I rapporti di Pechino con gli attori dell'area sono diversificati e comunque sempre piuttosto profondi. Tradizionalmente forti i rapporti con l'Iran, col presidente Ebrahim Raisi che ha firmato non molto tempo fa un nuovo accordo di partnership bilaterale di lunga durata. La Cina è il principale partner commerciale dell'Arabia Saudita. E la bilancia è a favore di Riad: 57 miliardi di esportazioni contro 30,3 miliardi di importazioni. L'Arabia Saudita è il primo fornitore di petrolio della Cina. Nel 2022 Pechino ha sborsato 55 miliardi per 1,77 milioni di barili al giorno. Il colosso saudita Aramco ha annunciato alla fine dello scorso anno la costruzione di una raffineria da 10 miliardi di dollari nel nord-est della Cina.

Il principe ereditario Mohammed Bin Salman considera la Cina un partner fondamentale per il suo programma Vision 2030 e sta cercando di coinvolgere le imprese cinesi in ambiziosi megaprogetti destinati a diversificare l'economia dai combustibili fossili. Tra questi la costruzione della futuristica metropoli Neom. Altri accordi sono stati siglati durante la visita dello scorso dicembre di Xi a Riad, durante la quale il leader cinese ha presenziato a un vertice coi Paesi del Golfo. Ma anche con Israele i rapporti si sono approfonditi nel corso del tempo, con Pechino che è diventato il secondo partner commerciale del Paese alle spalle degli Usa. 

Washington, che ha chiesto alla Cina di esercitare la propria influenza sugli attori regionali a partire dall'Iran per evitare che il conflitto si allarghi, sembra ora costretta a osservare il parzialmente inedito attivismo diplomatico cinese. Se sulla guerra in Ucraina la posizione cinese è sin dall'inizio piuttosto controversa, o quantomeno così viene percepita in occidente, quellla sul conflitto Israele-Hamas vede l'appoggio di molti più attori anche al di fuori della regione.
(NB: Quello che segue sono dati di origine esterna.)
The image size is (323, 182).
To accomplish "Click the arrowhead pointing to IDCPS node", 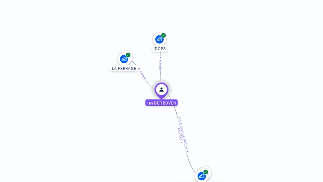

Da capire se Pechino utilizzerà questo vantaggio strategico per rifilare qualche colpo agli Stati Uniti, accusati per esempio sull'Ucraina di "gettare benzina sul fuoco" del conflitto. Fin qui, la retorica ufficiale cinese nei confronti di Washington è stata meno aggressiva sulla questione israelo-palestinese. Pochi giorni fa si è tenuto d'altronde il summit tra Xi e Joe Biden a San Francisco, mirato ad allentare le tensioni tra le due grandi potenze. In attesa di capire quanto potranno essere stabilizzati i rapporti bilaterali, la Cina dà comunque un segnale molto chiaro agli Usa e in generale alla diplomazia globale, presentandosi come presunto garante di stabilità anche sul dossier storicamente più instabile di tutti.